# Given request
Duplicate the entries below, word for word, starting at the line that contains "This screenshot has width=1560, height=881." and ending at the line that contains "point(144,536)", both included.

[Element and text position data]
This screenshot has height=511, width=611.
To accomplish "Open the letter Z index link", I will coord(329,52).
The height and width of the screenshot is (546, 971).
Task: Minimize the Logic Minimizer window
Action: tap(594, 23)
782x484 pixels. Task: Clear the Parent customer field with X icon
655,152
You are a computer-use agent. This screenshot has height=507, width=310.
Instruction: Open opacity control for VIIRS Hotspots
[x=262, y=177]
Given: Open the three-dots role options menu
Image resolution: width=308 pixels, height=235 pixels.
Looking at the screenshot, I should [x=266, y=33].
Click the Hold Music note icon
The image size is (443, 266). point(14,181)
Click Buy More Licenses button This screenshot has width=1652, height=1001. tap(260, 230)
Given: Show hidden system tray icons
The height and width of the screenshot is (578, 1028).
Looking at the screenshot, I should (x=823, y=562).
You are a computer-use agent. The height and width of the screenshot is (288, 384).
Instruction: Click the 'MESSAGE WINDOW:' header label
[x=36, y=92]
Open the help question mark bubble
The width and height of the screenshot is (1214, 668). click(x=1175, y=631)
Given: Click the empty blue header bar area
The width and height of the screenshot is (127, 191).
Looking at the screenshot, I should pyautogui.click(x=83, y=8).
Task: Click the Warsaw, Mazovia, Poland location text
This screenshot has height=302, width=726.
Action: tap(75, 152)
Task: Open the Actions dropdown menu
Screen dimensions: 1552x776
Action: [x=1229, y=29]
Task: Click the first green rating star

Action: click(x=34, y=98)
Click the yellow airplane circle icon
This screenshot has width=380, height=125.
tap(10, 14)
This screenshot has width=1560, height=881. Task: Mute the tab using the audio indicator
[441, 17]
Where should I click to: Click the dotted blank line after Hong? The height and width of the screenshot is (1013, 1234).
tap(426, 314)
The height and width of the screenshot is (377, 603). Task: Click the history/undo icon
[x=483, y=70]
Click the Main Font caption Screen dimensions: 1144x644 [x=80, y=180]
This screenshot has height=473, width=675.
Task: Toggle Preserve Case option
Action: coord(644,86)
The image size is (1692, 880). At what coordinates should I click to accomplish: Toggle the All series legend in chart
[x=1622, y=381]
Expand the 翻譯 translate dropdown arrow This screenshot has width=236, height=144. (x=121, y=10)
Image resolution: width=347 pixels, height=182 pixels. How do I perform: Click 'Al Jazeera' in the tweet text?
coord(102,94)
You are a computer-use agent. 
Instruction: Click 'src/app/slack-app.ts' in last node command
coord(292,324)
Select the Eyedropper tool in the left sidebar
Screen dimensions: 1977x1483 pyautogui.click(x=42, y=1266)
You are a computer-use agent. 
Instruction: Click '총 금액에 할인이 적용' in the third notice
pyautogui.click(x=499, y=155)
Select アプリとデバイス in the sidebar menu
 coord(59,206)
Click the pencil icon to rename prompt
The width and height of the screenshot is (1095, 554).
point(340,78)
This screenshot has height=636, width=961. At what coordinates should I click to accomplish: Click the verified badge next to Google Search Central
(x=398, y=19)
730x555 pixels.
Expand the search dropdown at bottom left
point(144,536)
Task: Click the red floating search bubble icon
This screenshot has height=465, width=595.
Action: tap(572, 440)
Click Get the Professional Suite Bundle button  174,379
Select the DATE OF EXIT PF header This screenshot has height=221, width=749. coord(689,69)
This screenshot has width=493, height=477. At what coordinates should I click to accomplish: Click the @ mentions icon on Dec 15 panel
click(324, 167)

# Expected answer
This screenshot has width=1560, height=881. Task: Mute the tab using the audio indicator
[441, 17]
Where should I click to: Click the dotted blank line after Hong? The height and width of the screenshot is (1013, 1234).
tap(426, 314)
The height and width of the screenshot is (377, 603). Task: Click the history/undo icon
[x=483, y=70]
Click the Main Font caption Screen dimensions: 1144x644 [x=80, y=180]
This screenshot has height=473, width=675.
Task: Toggle Preserve Case option
Action: coord(644,86)
The image size is (1692, 880). At what coordinates should I click to accomplish: Toggle the All series legend in chart
[x=1622, y=381]
Expand the 翻譯 translate dropdown arrow This screenshot has width=236, height=144. (x=121, y=10)
Image resolution: width=347 pixels, height=182 pixels. How do I perform: Click 'Al Jazeera' in the tweet text?
coord(102,94)
You are a computer-use agent. 
Instruction: Click 'src/app/slack-app.ts' in last node command
coord(292,324)
Select the Eyedropper tool in the left sidebar
Screen dimensions: 1977x1483 pyautogui.click(x=42, y=1266)
You are a computer-use agent. 
Instruction: Click '총 금액에 할인이 적용' in the third notice
pyautogui.click(x=499, y=155)
Select アプリとデバイス in the sidebar menu
 coord(59,206)
Click the pencil icon to rename prompt
The width and height of the screenshot is (1095, 554).
point(340,78)
This screenshot has height=636, width=961. At what coordinates should I click to accomplish: Click the verified badge next to Google Search Central
(x=398, y=19)
730x555 pixels.
Expand the search dropdown at bottom left
point(144,536)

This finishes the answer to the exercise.